» **Your task**
Repeat all the data exactly, and where a record holds a picture, leave that picture out.

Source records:
※ ※ ※

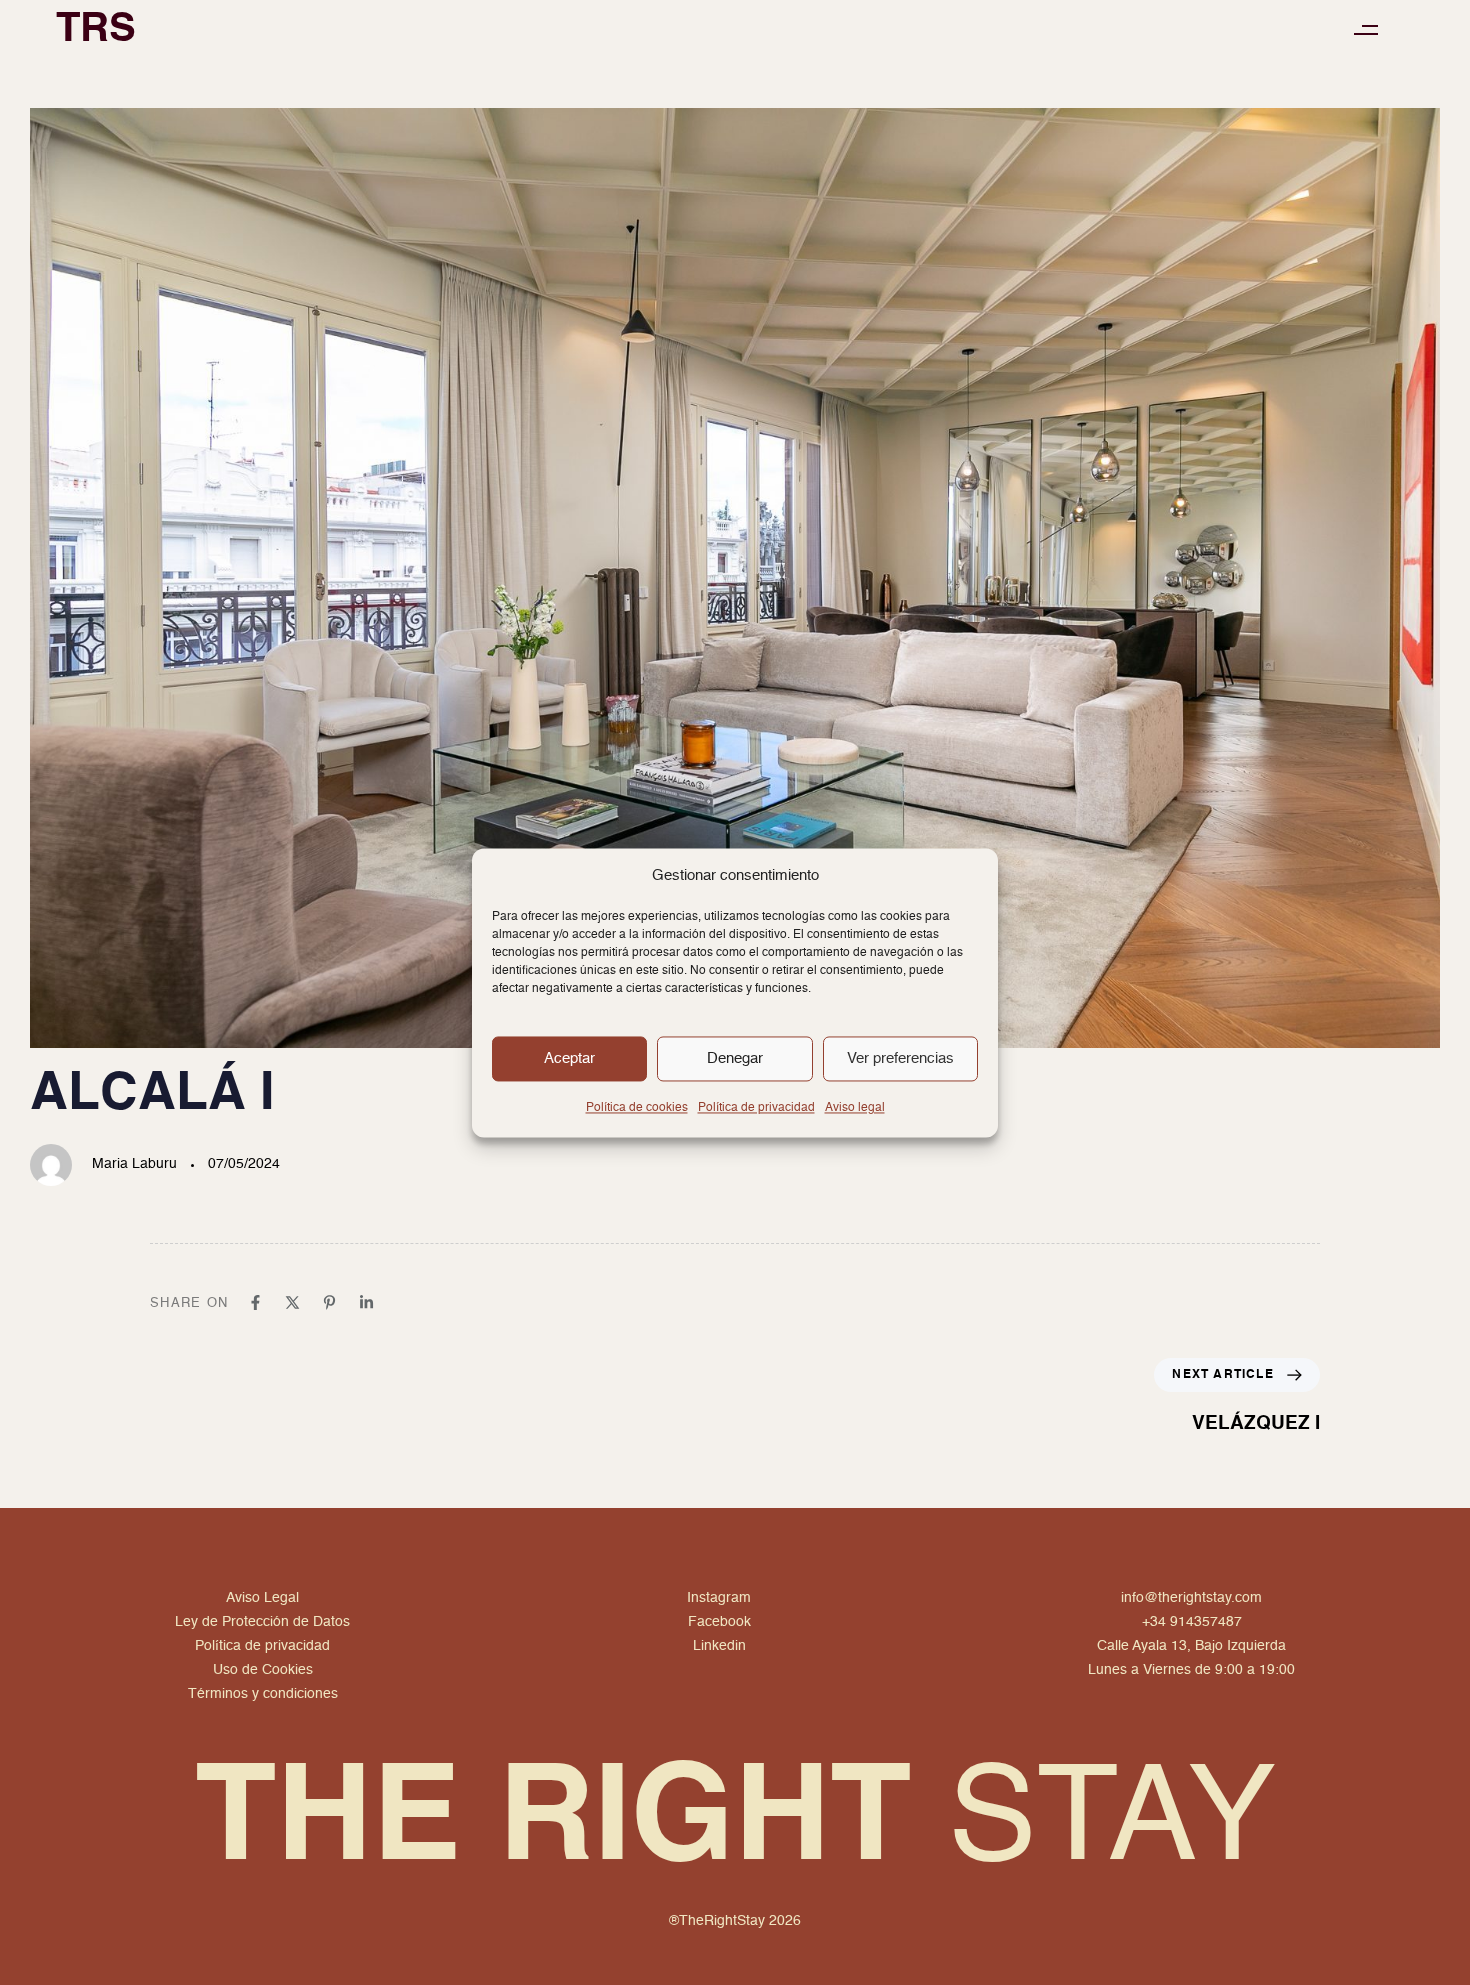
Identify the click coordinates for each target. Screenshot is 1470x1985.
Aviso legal (855, 1108)
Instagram (719, 1598)
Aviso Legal (262, 1598)
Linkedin (719, 1646)
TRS (96, 30)
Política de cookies (637, 1108)
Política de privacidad (756, 1108)
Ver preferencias (900, 1058)
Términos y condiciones (263, 1694)
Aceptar (569, 1058)
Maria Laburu (134, 1164)
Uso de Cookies (263, 1670)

※ ※ ※

» **Answer for the task**
Identify the click coordinates for each target. Screenshot is 1470x1985.
Aviso legal (855, 1108)
Instagram (719, 1598)
Aviso Legal (262, 1598)
Linkedin (719, 1646)
TRS (96, 30)
Política de cookies (637, 1108)
Política de privacidad (756, 1108)
Ver preferencias (900, 1058)
Términos y condiciones (263, 1694)
Aceptar (569, 1058)
Maria Laburu (134, 1164)
Uso de Cookies (263, 1670)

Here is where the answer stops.